◆ Directions: Copy word for word the portion of the passage on Senator Sanders's Medicare for All Act that begins with the words containing "But Sanders thinks" and ends with "country is covered.".

◆ Extract provided:
********************
Senator Bernie Sanders introduced his Medicare for All Act of 2017 on Wednesday with the support of a slew of prominent Democratic senators.
It’s a bold move: While progressives have long rallied around single-payer healthcare, many Americans tend to greet the prospect of health-care overhauls with trepidation.
But Sanders thinks he has an answer to these fears.
Sanders’ plan would abolish most private health insurance and pool all Americans into a single Medicare-for-All plan. This would happen over the course of four years, starting by expanding Medicare to all children and people over 55 in the first year, and gradually lowering the Medicare eligibility age until the entire country is covered.
The plan would retool Medicare’s benefits to make it one of the most generous health-care systems in the world, covering most services at no individual cost.
That all sounds great in theory. But many Americans get spooked when politicians tinker with their health care—precisely because the stakes are so high.
********************
◆ Recorded information:
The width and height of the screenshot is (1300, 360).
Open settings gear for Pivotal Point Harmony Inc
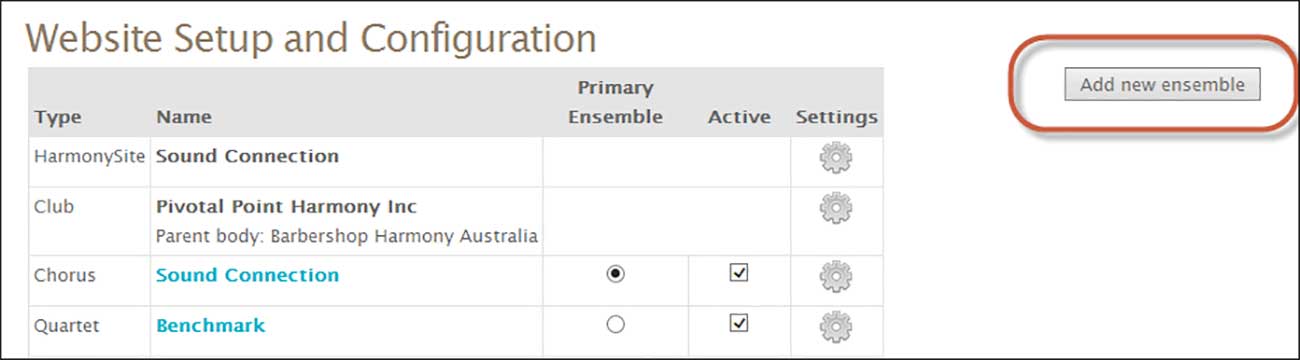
********************
◆ Response below:
But Sanders thinks he has an answer to these fears.
Sanders’ plan would abolish most private health insurance and pool all Americans into a single Medicare-for-All plan. This would happen over the course of four years, starting by expanding Medicare to all children and people over 55 in the first year, and gradually lowering the Medicare eligibility age until the entire country is covered.